Please update the material from its start down through the line containing "click(810, 363)", swapping "code line" for "line of code" and leaving everything else unchanged. Omit the pictures from your answer.

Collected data
============
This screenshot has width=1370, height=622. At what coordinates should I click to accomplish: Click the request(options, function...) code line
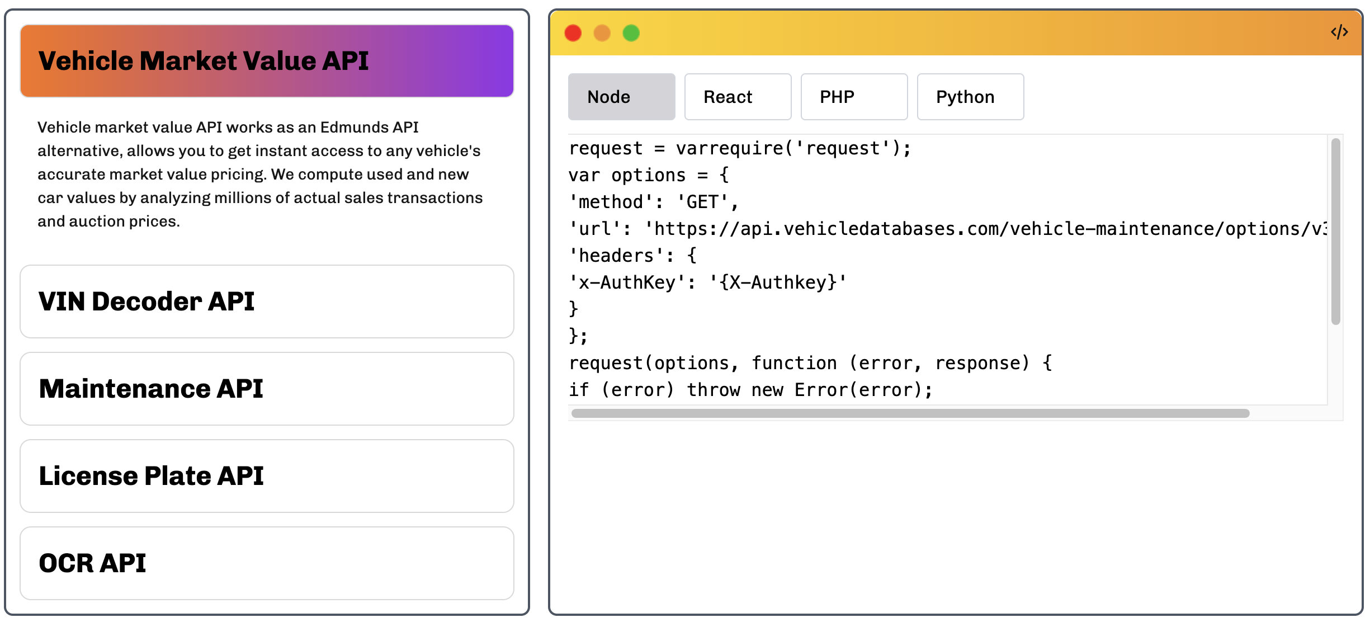click(810, 363)
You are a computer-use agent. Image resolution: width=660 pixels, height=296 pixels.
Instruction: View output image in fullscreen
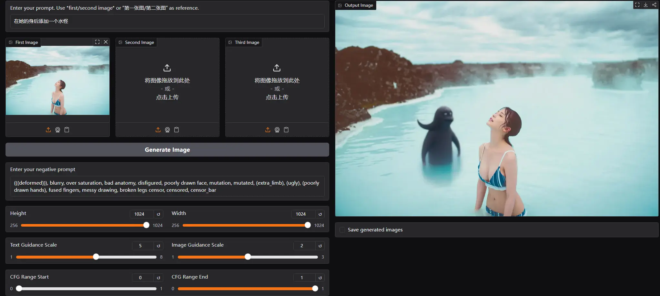click(637, 5)
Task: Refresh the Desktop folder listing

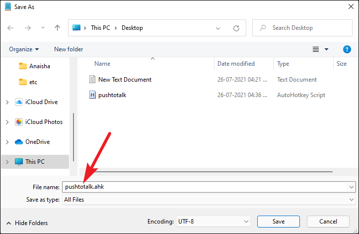Action: pos(236,28)
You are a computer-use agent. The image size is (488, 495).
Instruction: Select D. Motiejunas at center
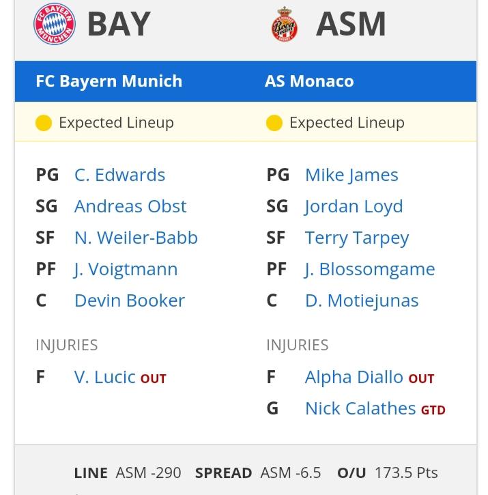[x=362, y=300]
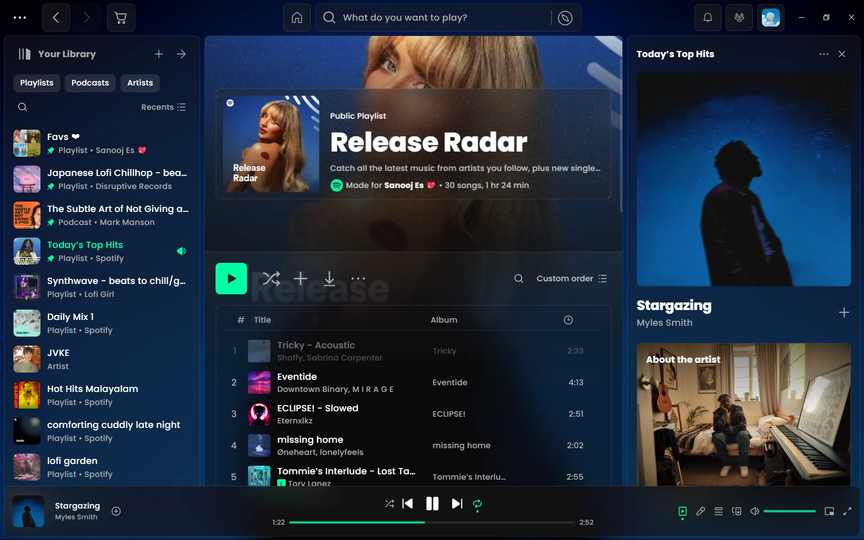Click the add to library plus icon
Viewport: 864px width, 540px height.
(x=844, y=312)
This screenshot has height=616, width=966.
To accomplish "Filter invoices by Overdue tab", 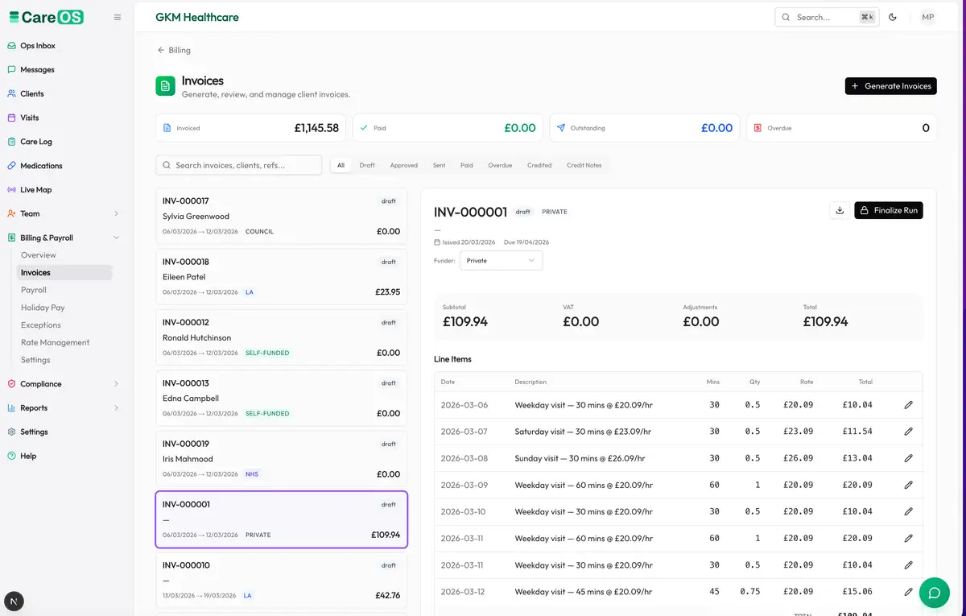I will pyautogui.click(x=500, y=165).
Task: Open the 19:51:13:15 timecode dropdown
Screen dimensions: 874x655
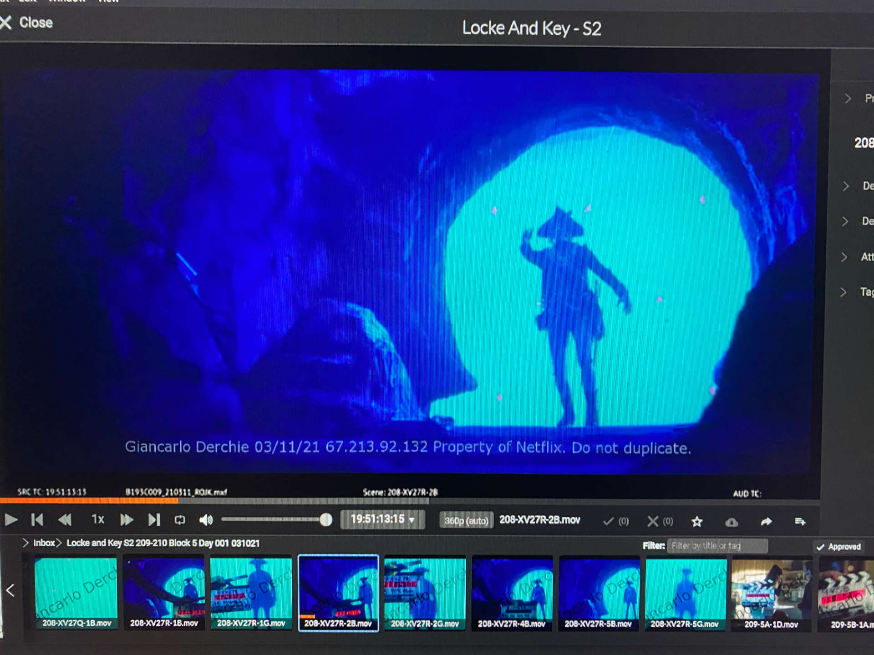Action: [x=382, y=519]
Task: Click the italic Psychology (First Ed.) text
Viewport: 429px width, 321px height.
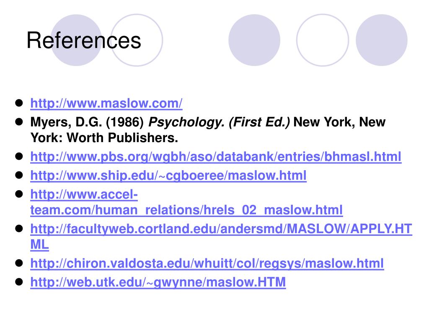Action: click(x=219, y=122)
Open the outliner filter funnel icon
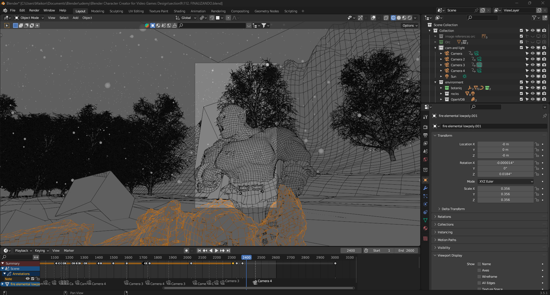Viewport: 550px width, 295px height. 534,17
============
ANSWER TO THE EXERCISE =
This screenshot has width=1370, height=622. At what coordinates should I click to accomplish: Click the request(options, function...) line of code
click(810, 363)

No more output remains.